Assets rose to a record $617.4 billion from $576.8 billion at the end of December after the Standard & Poor’s 500 Index of U.S. stocks gained 10 percent in the three months ended March 31. The MSCI ACWI Index of global stocks increased 6 percent. Assets rose 11 percent in the year ended March 31.
Despite the withdrawals by institutions, investors deposited a net $3.3 billion in the first quarter, driven by $7.6 billion to mutual funds.
“It was our strongest quarter for mutual-fund flows since the first quarter of 2007,” Kennedy said in an interview today.
Target-date portfolios, which invest in multiple underlying funds and automatically adjust to more a more conservative allocation as the client ages, attracted $3.8 billion.
Expenses increased 7.4 percent, contained by a 7.1 percent gain in compensation costs.
T. Rowe Price mutual funds continued to outperform peers, with 73 percent beating their comparable Lipper averages over three years, and 81 percent over five years.
Kennedy said the U.S. economy was proving to be “resilient” despite a lack of leadership in Washington. He called automatic federal spending cuts resulting from the lack of a long-term budget agreement, known as sequestration, as “crazy.”
“It’s absolutely insane to have that approach to constraining expenditures in this country,” Kennedy said. “But in terms of broad economic impact, it’s pretty minimal at this point.”
T. Rowe Price lost its best stock-picker in February when Kris Jenner, manager of the $6.2 billion T. Rowe Price Health Sciences Fund, left with two analysts to form his own hedge fund, Rock Springs Capital.

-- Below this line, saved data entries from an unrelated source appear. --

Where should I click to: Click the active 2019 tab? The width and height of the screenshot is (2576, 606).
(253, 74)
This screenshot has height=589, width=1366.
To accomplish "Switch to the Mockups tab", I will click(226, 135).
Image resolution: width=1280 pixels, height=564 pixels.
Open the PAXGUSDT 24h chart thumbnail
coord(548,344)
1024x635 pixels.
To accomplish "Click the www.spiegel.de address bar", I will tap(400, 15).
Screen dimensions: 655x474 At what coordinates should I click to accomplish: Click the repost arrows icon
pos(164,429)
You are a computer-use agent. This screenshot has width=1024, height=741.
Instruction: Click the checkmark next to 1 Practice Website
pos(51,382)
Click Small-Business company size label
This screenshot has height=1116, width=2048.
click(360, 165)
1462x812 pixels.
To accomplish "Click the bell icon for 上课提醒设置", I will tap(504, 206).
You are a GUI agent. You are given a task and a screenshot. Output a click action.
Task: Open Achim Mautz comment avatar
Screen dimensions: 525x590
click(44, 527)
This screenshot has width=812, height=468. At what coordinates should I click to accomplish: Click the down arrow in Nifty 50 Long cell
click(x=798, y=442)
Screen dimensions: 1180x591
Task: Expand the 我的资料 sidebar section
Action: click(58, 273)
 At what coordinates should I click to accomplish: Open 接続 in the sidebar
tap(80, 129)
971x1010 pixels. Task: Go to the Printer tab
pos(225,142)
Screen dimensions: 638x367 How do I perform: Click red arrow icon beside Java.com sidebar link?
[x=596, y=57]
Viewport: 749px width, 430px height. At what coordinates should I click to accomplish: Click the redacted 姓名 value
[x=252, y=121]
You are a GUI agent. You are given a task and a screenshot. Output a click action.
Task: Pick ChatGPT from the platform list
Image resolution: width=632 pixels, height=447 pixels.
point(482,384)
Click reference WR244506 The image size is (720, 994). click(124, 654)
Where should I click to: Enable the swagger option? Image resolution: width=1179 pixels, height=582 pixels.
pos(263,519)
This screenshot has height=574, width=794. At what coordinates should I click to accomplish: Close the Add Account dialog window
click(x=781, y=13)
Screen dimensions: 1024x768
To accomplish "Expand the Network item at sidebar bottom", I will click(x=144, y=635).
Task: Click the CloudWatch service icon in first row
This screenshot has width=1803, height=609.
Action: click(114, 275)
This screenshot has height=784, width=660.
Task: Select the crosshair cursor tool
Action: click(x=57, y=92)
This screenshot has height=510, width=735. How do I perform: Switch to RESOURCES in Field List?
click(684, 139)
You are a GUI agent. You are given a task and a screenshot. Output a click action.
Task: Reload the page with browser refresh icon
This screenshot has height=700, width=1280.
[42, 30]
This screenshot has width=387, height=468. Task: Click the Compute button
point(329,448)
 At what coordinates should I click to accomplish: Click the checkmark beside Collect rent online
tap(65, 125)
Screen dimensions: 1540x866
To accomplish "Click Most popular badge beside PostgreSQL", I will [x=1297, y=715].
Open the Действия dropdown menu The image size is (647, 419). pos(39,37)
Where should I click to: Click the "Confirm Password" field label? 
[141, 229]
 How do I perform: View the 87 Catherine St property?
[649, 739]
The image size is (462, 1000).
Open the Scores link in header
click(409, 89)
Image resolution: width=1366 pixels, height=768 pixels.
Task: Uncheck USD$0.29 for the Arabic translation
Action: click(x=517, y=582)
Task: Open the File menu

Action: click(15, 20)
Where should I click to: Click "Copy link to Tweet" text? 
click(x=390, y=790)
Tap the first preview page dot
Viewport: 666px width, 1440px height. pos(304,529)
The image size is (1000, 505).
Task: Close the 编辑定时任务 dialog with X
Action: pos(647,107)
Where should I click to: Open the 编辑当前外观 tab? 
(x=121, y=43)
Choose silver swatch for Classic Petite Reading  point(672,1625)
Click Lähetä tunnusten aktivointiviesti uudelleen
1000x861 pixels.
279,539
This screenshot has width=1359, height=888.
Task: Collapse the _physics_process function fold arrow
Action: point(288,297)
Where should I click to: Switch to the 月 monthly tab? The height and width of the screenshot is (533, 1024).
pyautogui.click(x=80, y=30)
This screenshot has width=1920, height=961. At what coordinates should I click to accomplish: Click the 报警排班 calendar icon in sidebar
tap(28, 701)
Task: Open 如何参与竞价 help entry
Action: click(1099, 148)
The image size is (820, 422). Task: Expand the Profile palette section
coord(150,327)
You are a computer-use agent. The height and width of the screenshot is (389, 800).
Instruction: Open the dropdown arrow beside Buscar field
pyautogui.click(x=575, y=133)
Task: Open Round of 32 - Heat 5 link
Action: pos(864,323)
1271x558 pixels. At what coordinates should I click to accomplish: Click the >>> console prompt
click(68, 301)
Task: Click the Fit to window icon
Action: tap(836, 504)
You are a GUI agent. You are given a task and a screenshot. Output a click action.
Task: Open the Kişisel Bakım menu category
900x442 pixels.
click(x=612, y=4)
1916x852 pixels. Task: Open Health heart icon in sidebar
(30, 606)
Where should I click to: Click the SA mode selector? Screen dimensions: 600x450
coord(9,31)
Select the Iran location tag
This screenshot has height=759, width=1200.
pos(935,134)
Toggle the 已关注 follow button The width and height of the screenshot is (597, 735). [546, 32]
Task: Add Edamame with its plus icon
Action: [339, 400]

Jenner had raised more than $100 million from investors as of April 10, according to a person with knowledge of the fund.
Assets in the Health Sciences fund rose 7.1 percent in March, when the fund returned 5.4 percent, suggesting investors deposited money into the fund in the month after Jenner left.
BlackRock Inc., the world’s largest asset manager, said April 16 its first-quarter net income rose 10 percent as the New York-based company attracted $40.5 billion in net deposits.